陵辱入門

0号線さんのところから。参考になるので全文引用。

 何者かへの復讐であったり自意識の表明であったり、支配欲であったり顕示欲であったり、思想であったり純粋な快楽であったり・・諸々の要因が合わさる事により陵辱の衝動は生まれる。陵辱の性表現は基本的に愛情への不信によって始まることが多い。それは純愛における一定個人へ向けた愛情とは違い、愛情という物そのものに対する不信から始まる。その意味で陵辱というのは純愛よりも一層観念的な行為であり、現実で実行する事は限りなく不可能に近い。仮に法律という条件を抜きにしても、可能性には何ら関係がないだろう。むしろ法律という足枷を外す事で陵辱という物の形は失われてしまう、陵辱は抵抗により成立する物で許可された陵辱などというのは語彙矛盾に等しい。無法地帯で行われるセックスにエロスはない、肉体の抵抗というのはいつも虚しく、どれだけアブノーマルなセックスも一つの運動として片付けられてしまう。
******
▸ 課題一覧
(a) 本文によると、陵辱は何によって成立するものですか。
(b) レコードのうち「Where should I」を含む行から最後の行までを、空行を除いて番号付きリストに書き直してください。画像は答えに入れないこと。
本文とレコードは互いに関係のない別々の資料です。

データセットのレコード
******
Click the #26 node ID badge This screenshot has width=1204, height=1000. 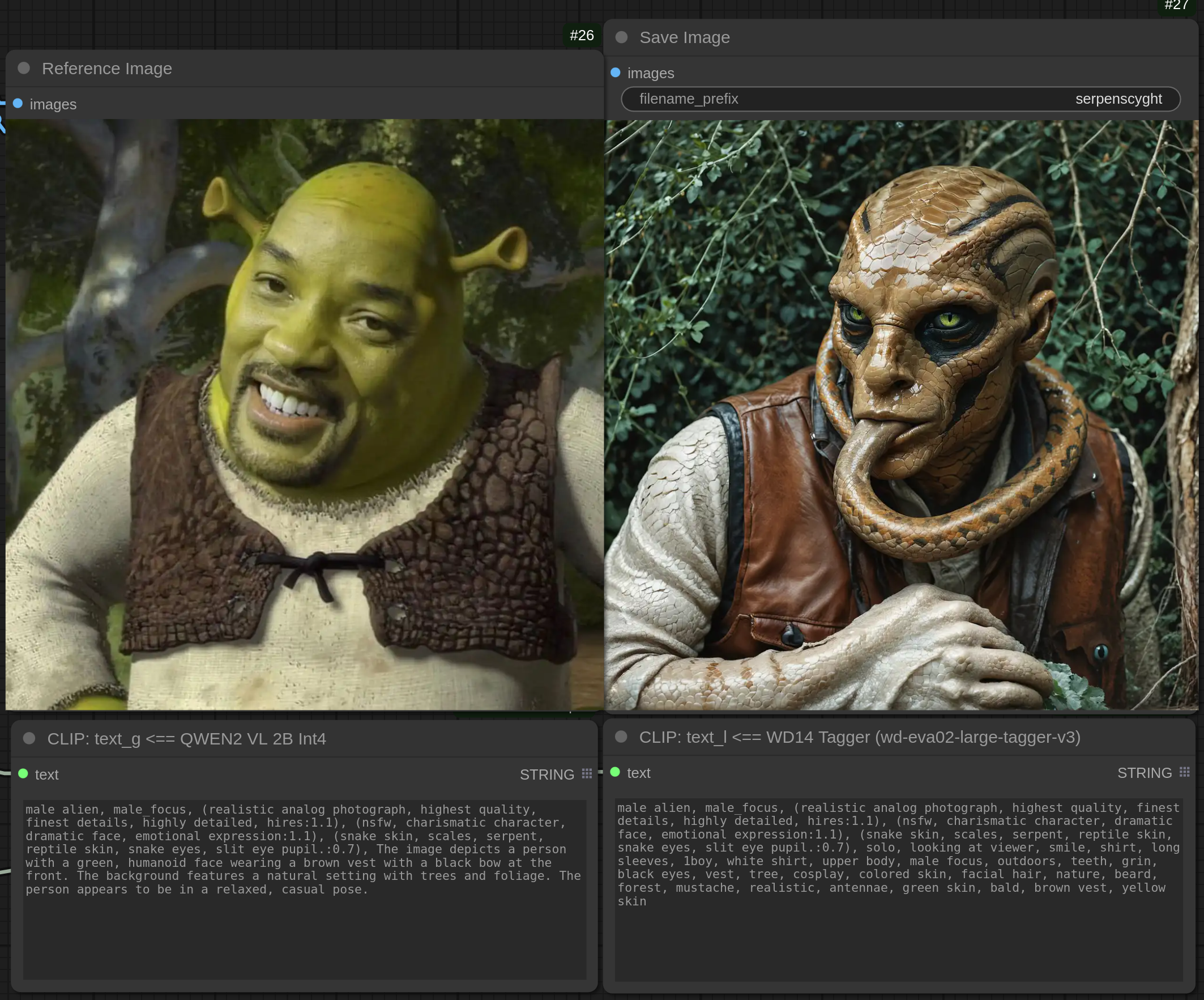(x=582, y=36)
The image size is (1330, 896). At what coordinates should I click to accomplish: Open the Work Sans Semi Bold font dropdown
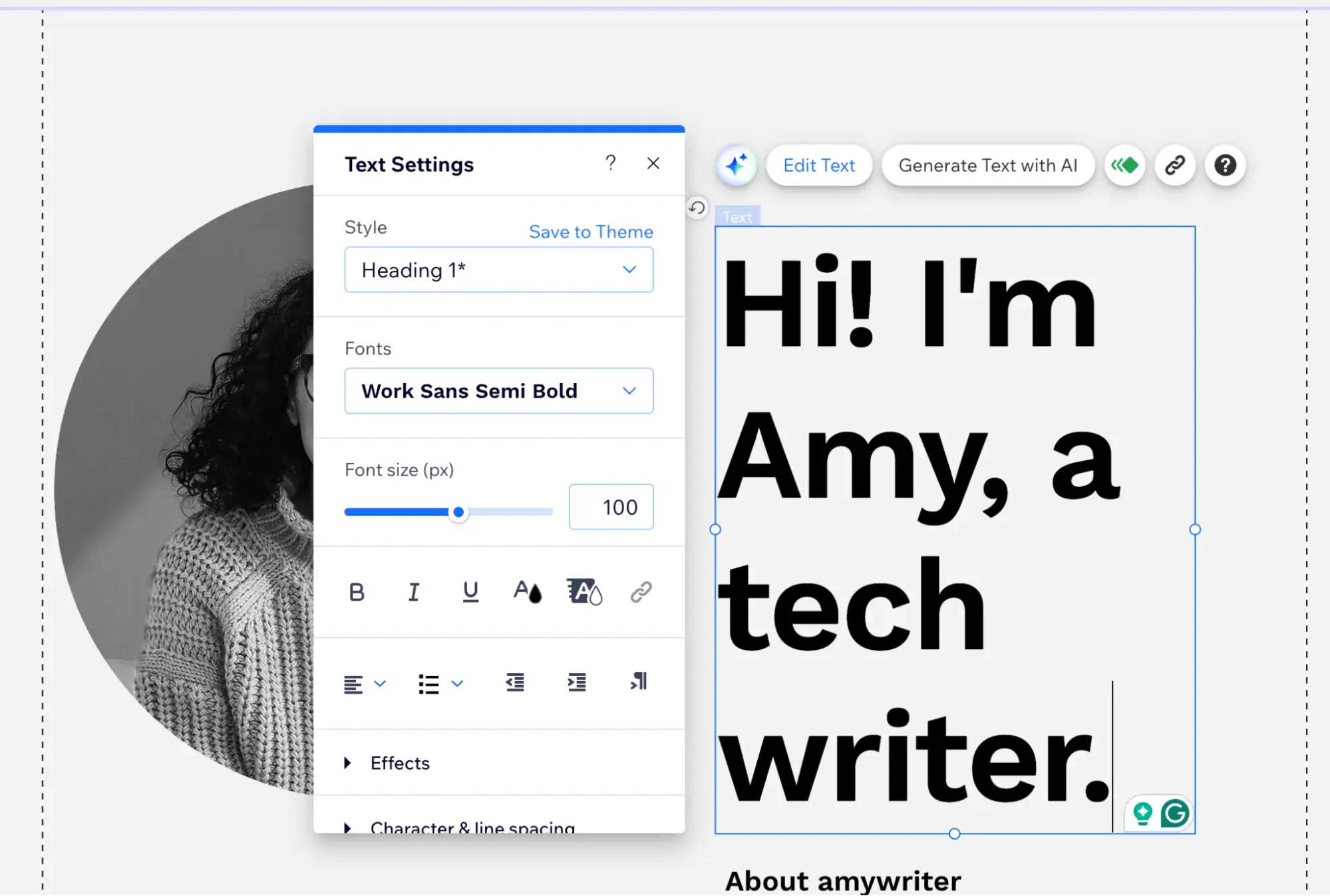click(498, 391)
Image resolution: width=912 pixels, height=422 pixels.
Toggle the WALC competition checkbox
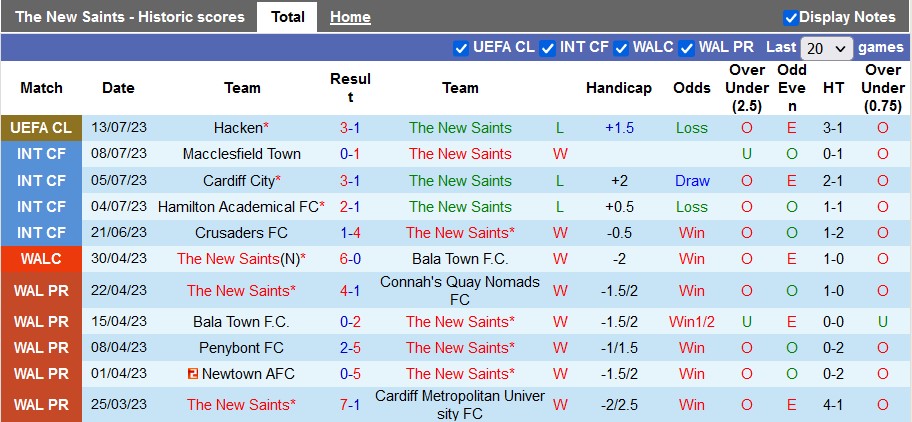(x=621, y=48)
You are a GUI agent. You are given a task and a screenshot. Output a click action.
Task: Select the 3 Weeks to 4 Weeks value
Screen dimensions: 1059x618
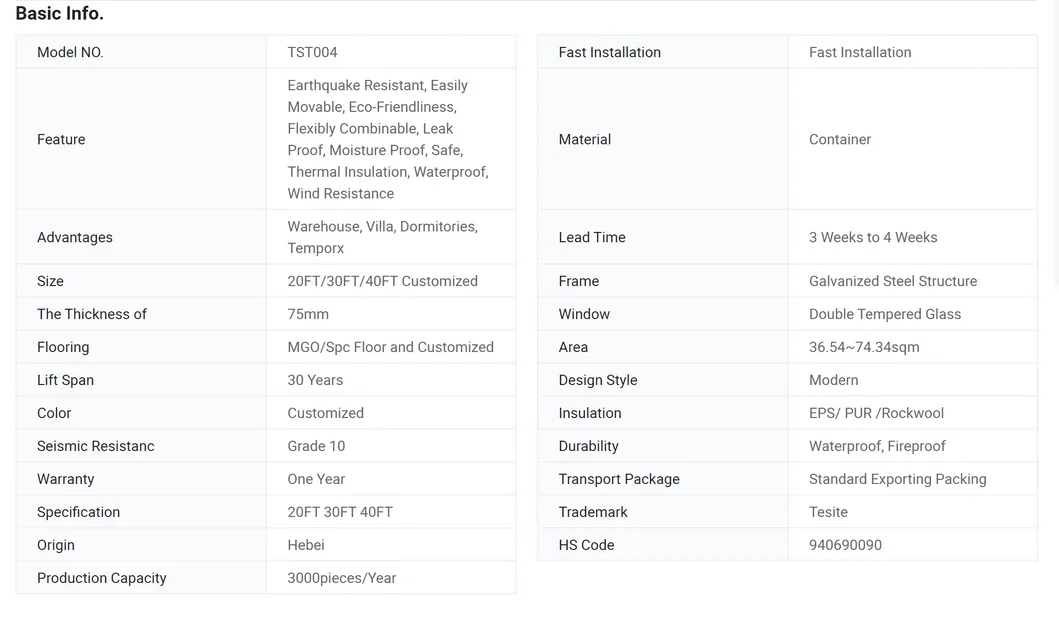coord(873,237)
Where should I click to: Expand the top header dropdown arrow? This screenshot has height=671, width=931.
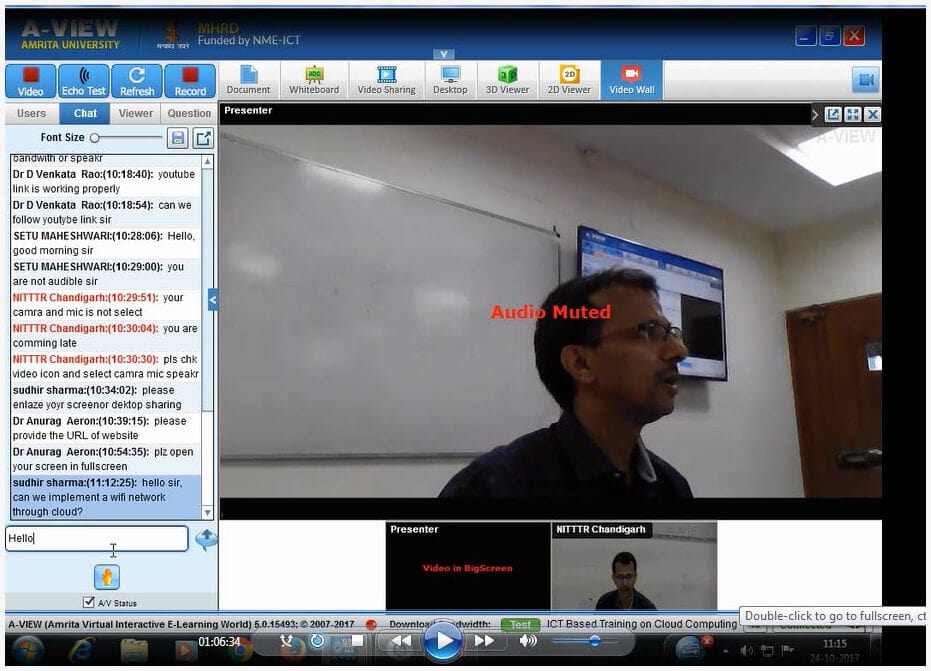tap(444, 54)
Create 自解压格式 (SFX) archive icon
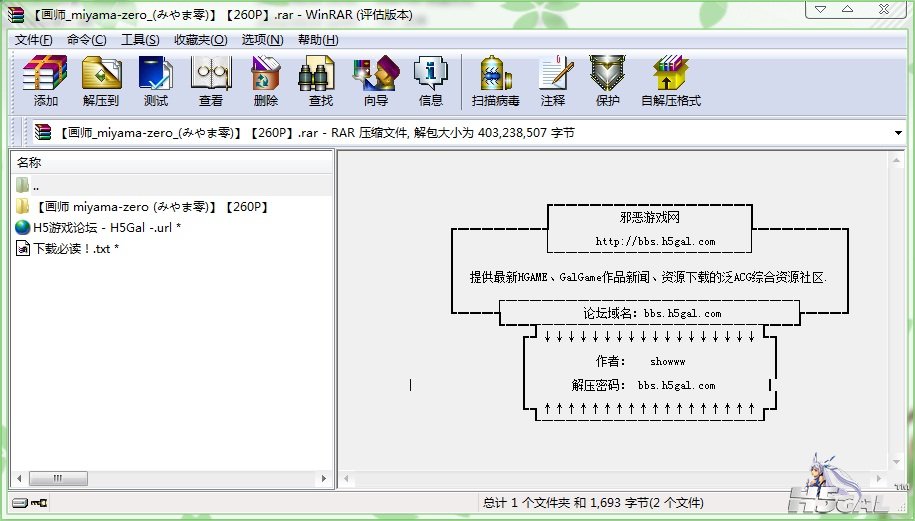The image size is (915, 521). point(671,81)
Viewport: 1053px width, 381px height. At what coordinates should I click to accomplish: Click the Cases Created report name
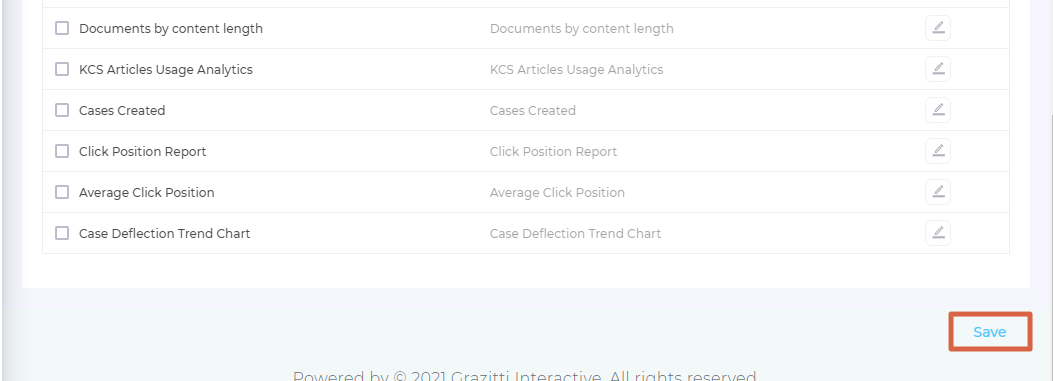click(x=122, y=110)
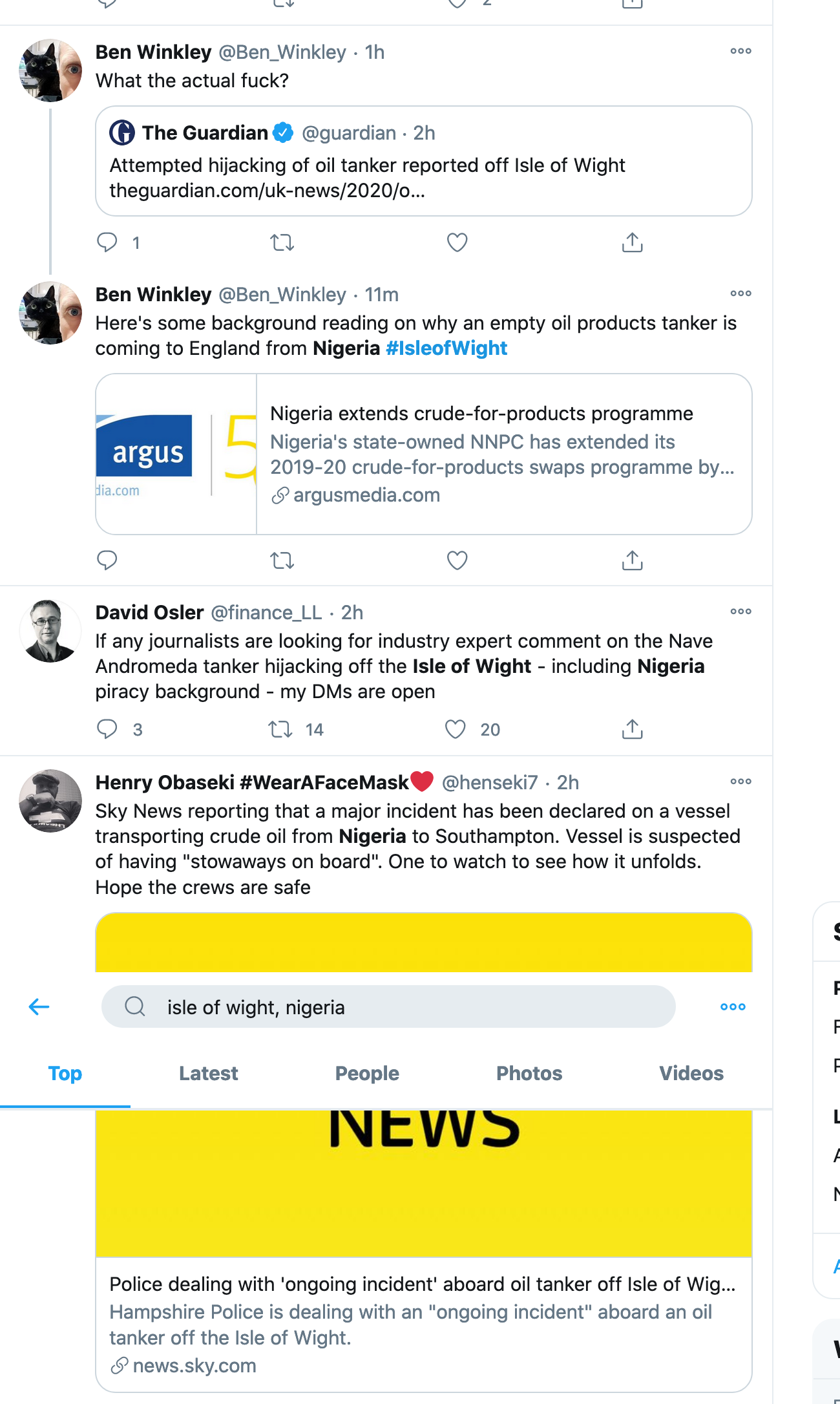Open David Osler's profile picture

pyautogui.click(x=50, y=631)
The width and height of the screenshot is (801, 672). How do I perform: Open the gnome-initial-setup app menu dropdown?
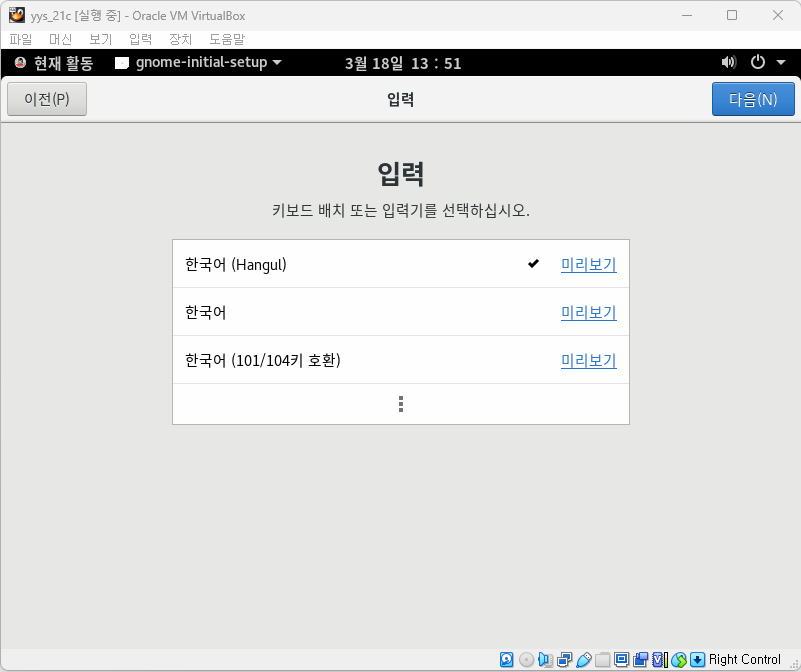click(x=198, y=62)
******
▸ 解答
(a) 抵抗によって成立するものです。

(b)
1. Where should I click to: Expand the top header dropdown arrow? This screenshot has height=671, width=931.
2. tap(444, 54)
3. Create 自解压格式 (SFX) archive icon
4. The image size is (915, 521). point(671,81)
5. Viewport: 1053px width, 381px height. At what coordinates should I click to accomplish: Click the Cases Created report name
6. click(x=122, y=110)
7. Open David Osler's profile picture
8. pyautogui.click(x=50, y=631)
9. The width and height of the screenshot is (801, 672). How do I perform: Open the gnome-initial-setup app menu dropdown?
10. click(x=198, y=62)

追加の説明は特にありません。